§ Task objective
Rewrite the items from the line containing "Visit boppin64 commenter profile" down through the line containing "tap(69, 90)", replacing "commenter profile" with "user page" and leaving everything else unchanged.

----

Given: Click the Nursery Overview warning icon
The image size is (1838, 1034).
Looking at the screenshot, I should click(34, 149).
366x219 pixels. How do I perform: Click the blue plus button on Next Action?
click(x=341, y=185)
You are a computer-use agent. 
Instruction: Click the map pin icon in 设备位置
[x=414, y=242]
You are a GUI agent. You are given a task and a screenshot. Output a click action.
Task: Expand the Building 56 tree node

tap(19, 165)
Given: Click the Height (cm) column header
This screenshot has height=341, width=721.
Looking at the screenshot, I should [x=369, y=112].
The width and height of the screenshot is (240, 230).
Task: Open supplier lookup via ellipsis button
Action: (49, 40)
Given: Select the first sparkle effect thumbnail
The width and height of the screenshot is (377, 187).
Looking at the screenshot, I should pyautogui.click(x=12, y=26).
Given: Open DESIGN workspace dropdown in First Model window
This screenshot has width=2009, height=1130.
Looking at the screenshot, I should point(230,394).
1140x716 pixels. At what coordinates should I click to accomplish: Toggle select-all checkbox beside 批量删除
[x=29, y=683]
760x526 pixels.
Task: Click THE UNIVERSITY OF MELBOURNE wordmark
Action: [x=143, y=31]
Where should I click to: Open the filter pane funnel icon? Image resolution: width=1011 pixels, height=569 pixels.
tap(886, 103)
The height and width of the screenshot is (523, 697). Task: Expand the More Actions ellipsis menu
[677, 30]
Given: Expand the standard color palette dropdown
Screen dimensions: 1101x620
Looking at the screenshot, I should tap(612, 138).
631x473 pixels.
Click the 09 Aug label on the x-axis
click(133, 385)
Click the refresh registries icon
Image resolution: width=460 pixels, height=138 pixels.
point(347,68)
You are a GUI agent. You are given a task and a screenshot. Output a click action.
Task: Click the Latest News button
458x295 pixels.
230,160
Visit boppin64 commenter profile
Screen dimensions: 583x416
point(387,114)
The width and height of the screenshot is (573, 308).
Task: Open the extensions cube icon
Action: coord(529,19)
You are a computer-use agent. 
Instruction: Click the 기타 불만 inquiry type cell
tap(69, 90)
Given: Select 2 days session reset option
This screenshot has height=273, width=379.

----

§ Task output
Visit boppin64 user page
Screen dimensions: 583x416
point(387,114)
The width and height of the screenshot is (573, 308).
Task: Open the extensions cube icon
Action: coord(529,19)
You are a computer-use agent. 
Instruction: Click the 기타 불만 inquiry type cell
tap(69, 90)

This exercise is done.